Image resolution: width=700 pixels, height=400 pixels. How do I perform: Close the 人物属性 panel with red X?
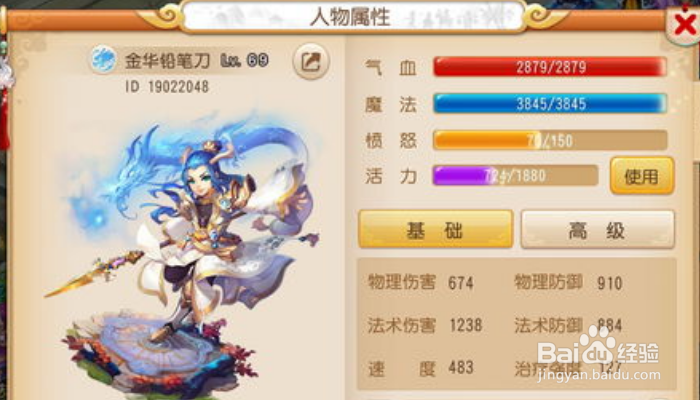pos(684,24)
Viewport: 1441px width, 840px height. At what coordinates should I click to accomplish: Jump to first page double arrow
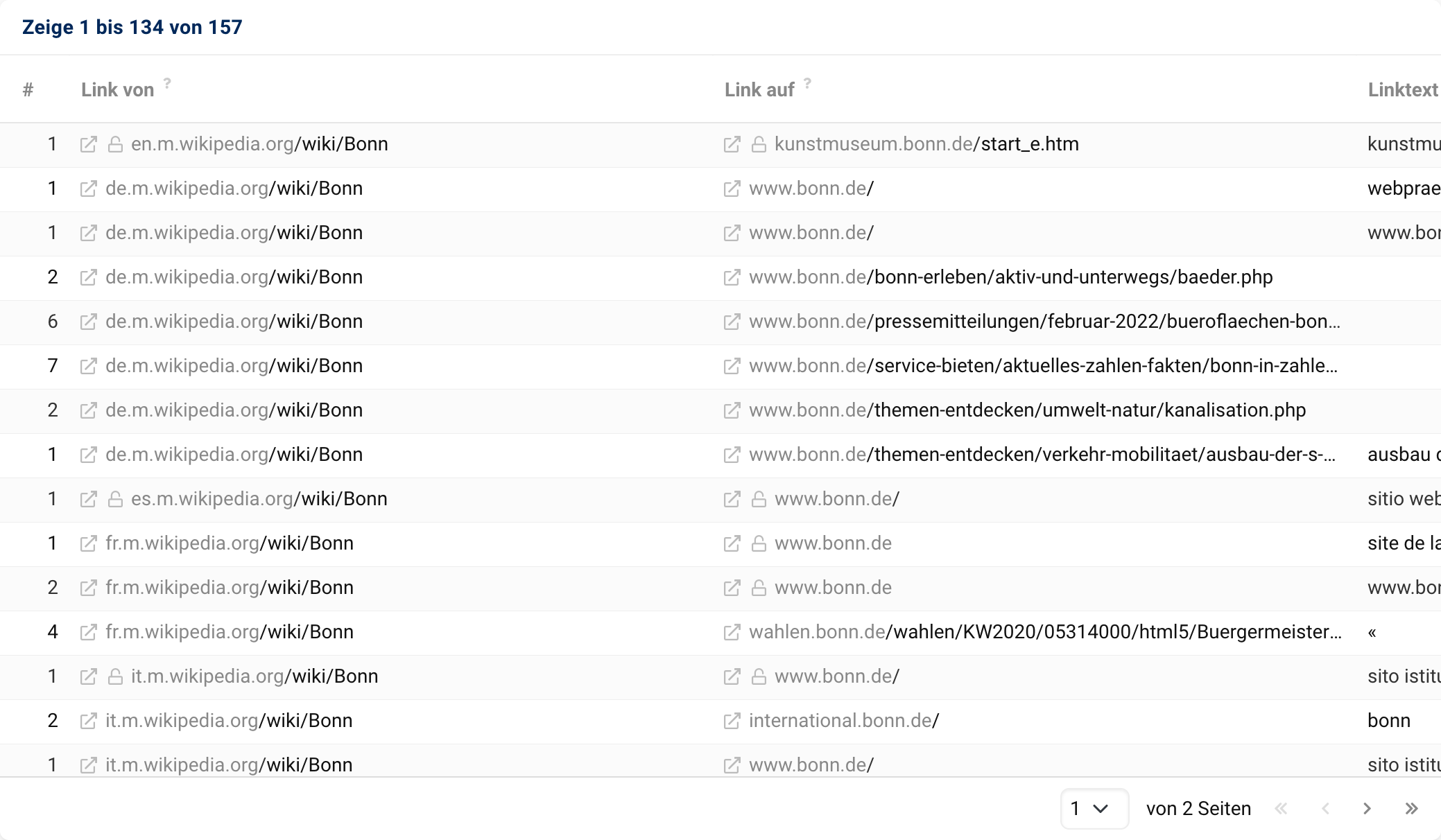coord(1281,808)
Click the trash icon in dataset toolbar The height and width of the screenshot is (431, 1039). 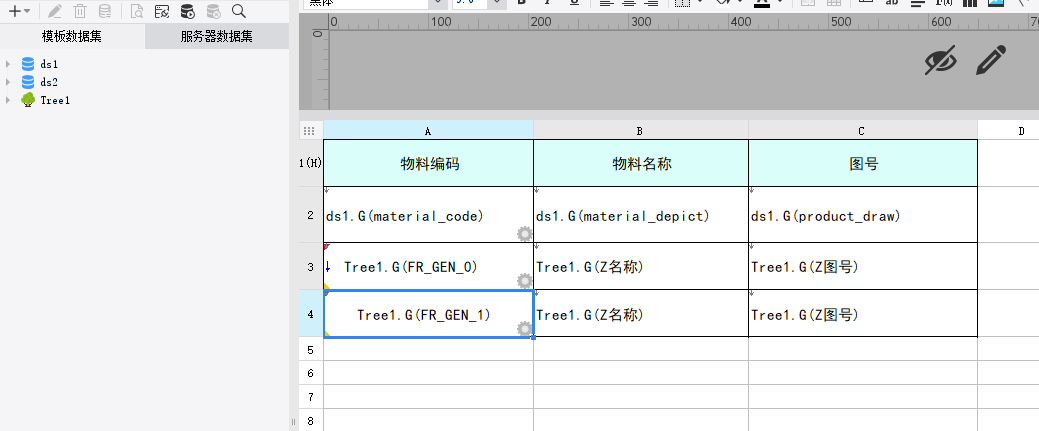80,11
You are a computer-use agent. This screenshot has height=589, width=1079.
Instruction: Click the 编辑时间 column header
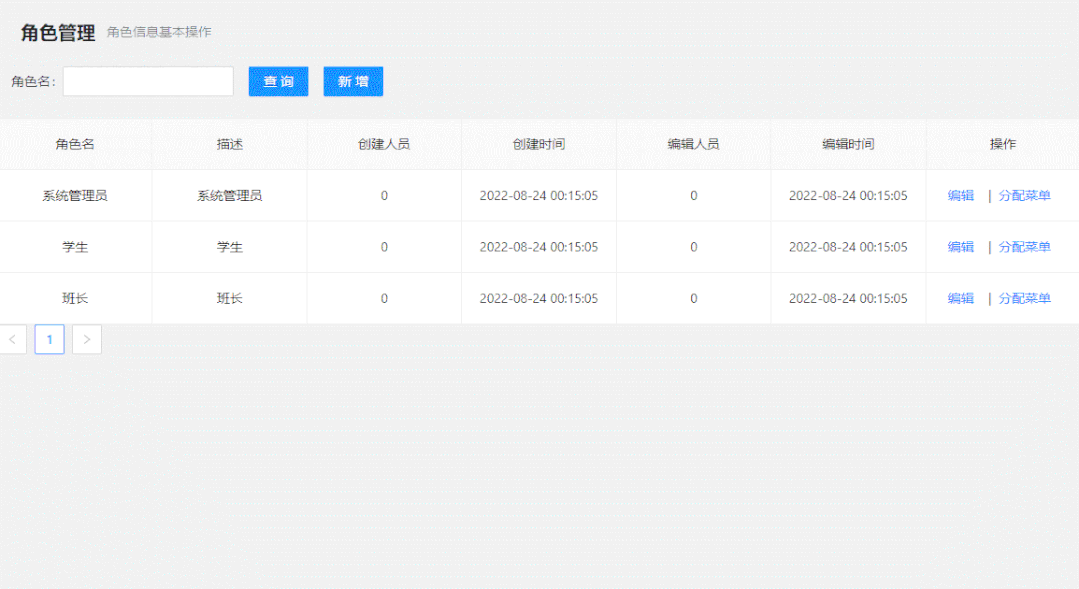(848, 144)
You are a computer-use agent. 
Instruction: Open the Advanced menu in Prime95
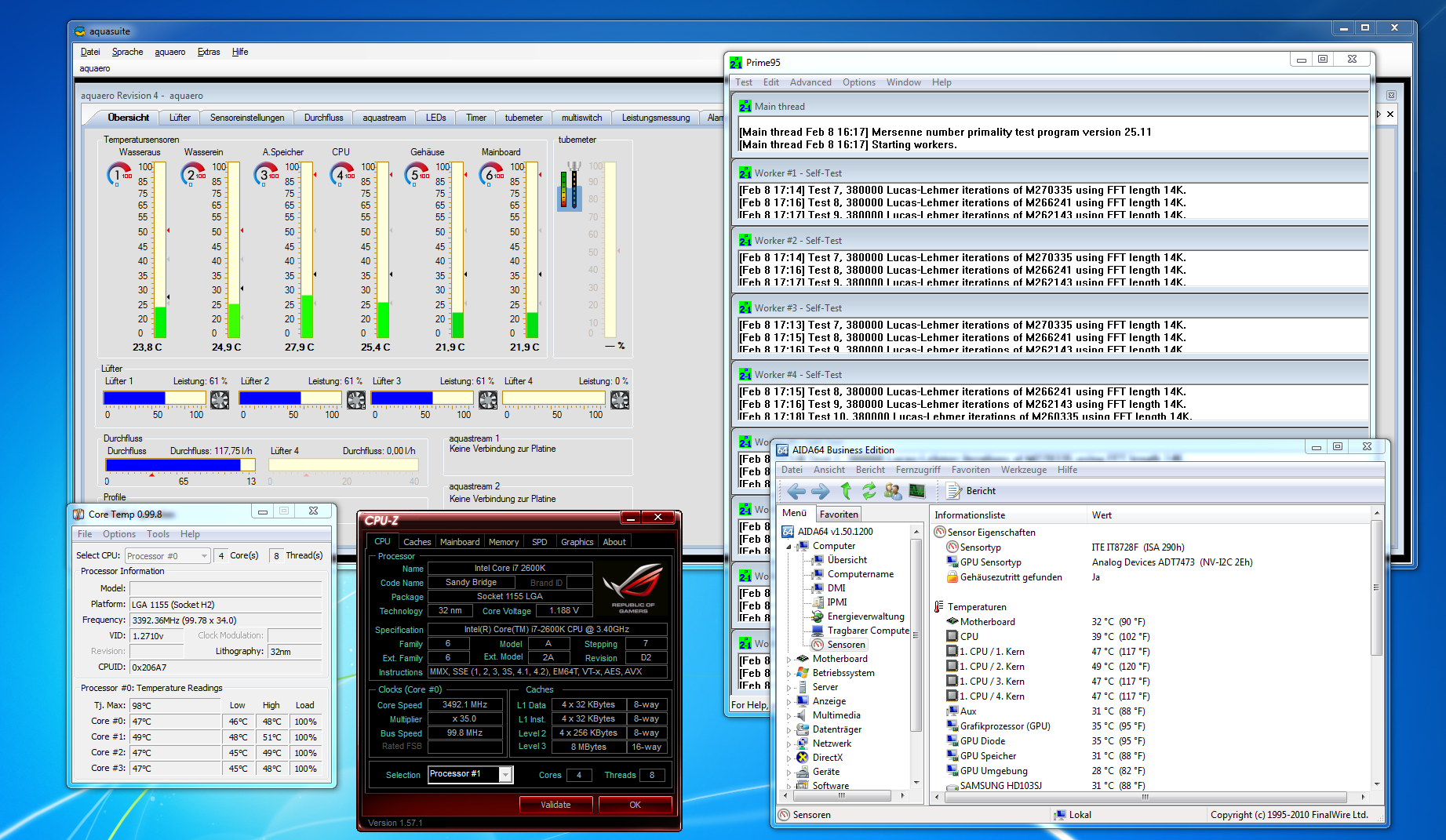(810, 82)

=-=-=

* **Exercise details**
Copy everything in the records from the line containing "You are a computer-use agent. This" down to the end of the records, leaving the images out.

* **Solution for this exercise**
You are a computer-use agent. This screenshot has height=589, width=1079.
Instruction: Click the 编辑时间 column header
(848, 144)
You are a computer-use agent. 
Instruction: Open the Advanced menu in Prime95
(810, 82)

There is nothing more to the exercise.